There are well defined computational and non-computational models of narrative, for example. There are also models of theories, and of knowledge. To the extent that the broader humanities find these insufficient to describe what they do and regard their use in a Digital critique as inadequate they will have to explain why they feel this is so. This will help both to improve such models and to advance the terms of the debate within the humanities.

One characteristic of broader humanities writing that is outside of the scope of the stated aims of this project but that I believe is worthwhile investigating are the extents to which humanities writing is simply social grooming and ideological normativity within an educational institutional bureaucracy, which can be evaluated using measures of similarity, referentiality and distinctiveness.

Stage 3

It is the broader humanities’ current self-image (in contrast to its image of the Digital Humanities) that concerns us, so we should identify a defensible set of texts for analysis.

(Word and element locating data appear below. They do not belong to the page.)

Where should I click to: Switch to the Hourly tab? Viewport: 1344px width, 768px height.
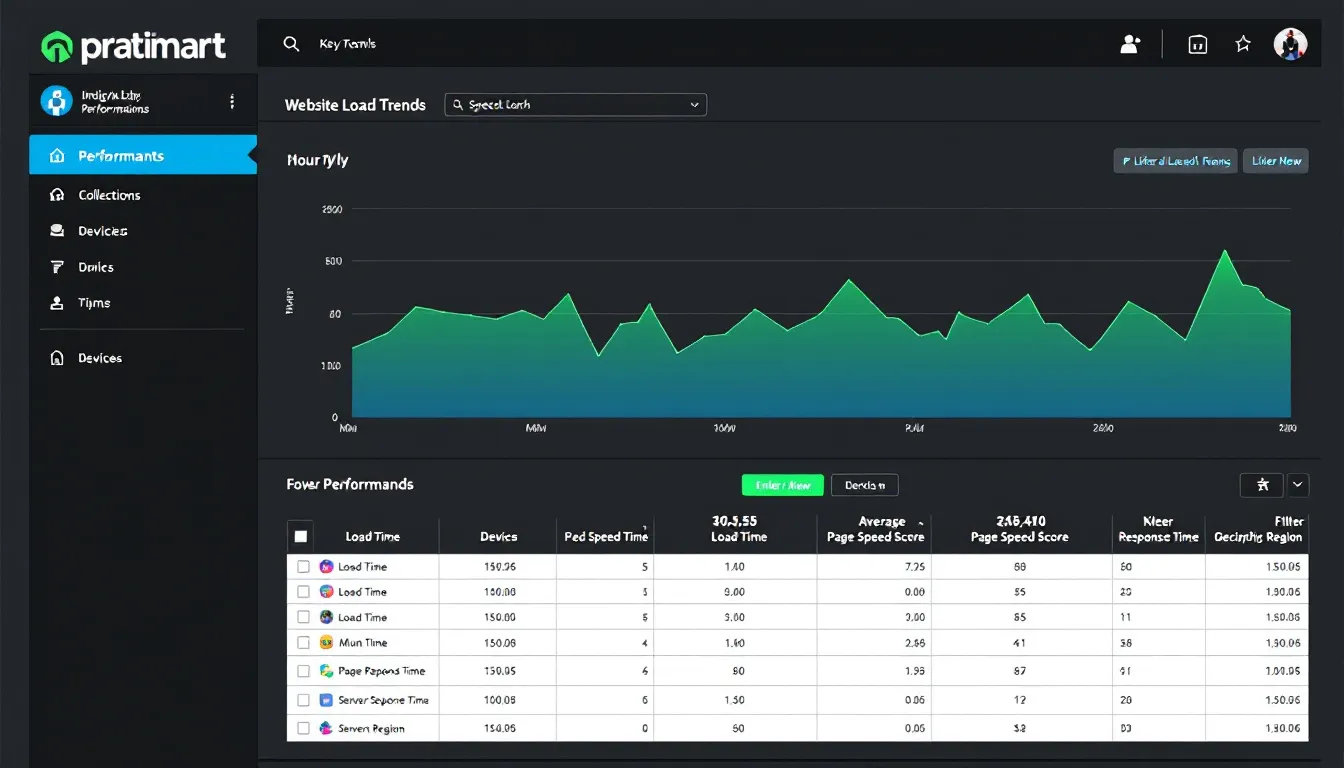317,160
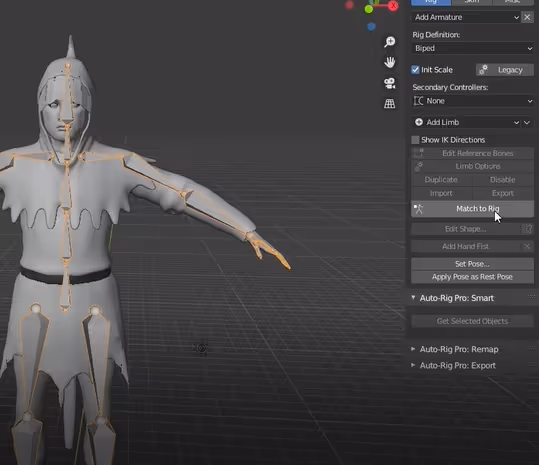Enable the Show IK Directions checkbox
The height and width of the screenshot is (465, 539).
coord(415,140)
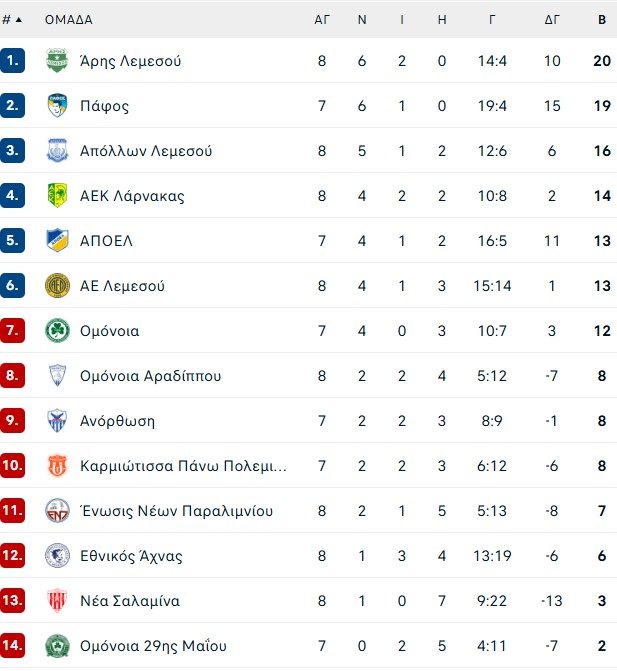This screenshot has width=617, height=671.
Task: Click the Ανόρθωση blue-white crest
Action: [57, 420]
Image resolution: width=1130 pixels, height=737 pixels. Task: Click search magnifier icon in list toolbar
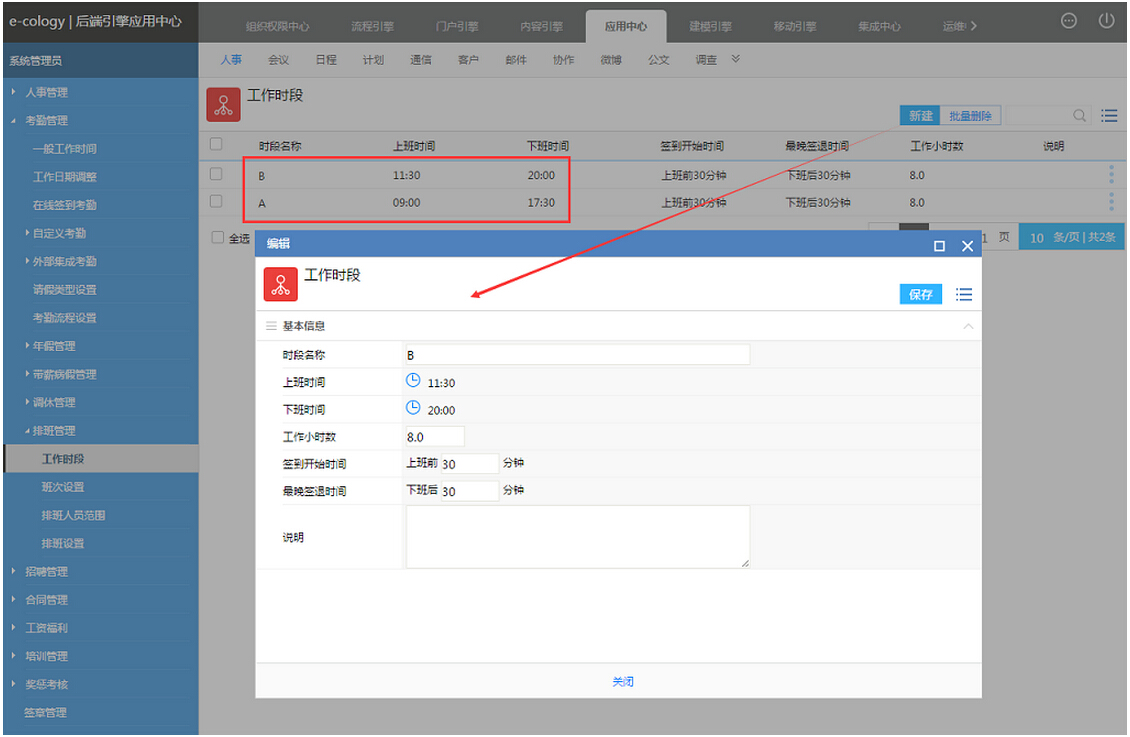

There are well established methods for establishing a corpus or canon. We can take the most read, most cited, most awarded or most recommended articles established by a particular service or institution from a given date range (for example 2000-2009 inclusive or the academic year for 2010). We can take a reading list from a leading course on the subject. Or we can try to locate every article published online within a given period. Whichever criterion we choose we will need to explicitly identify and defend it.

Stage 4

Evaluating the corpus or canon will require an iterative process of preparing data and running software then correcting for flaws in the software, data, and models or processes. This process should be recorded publicly online in order to engender trust and gain input. To support this and to allow recreation of results the software used to evaluate the corpus or canon, and the resulting data, must be published in a free and open source manner and maintained in a publicly readable version control repository.

Stage 5

Stage five is a deceptive moment of jouissance for the broader humanities. It percolates number and model into narrative and theory, but in doing so it provides a test of the broader humanities’ self-image.

For the broader humanities to criticise the results of the project will require its critics to understand more of the Digital Humanities and of their own position than they currently do. Therefore even if the project fails to demonstrate or persuade it will succeed in advancing the terms of the debate.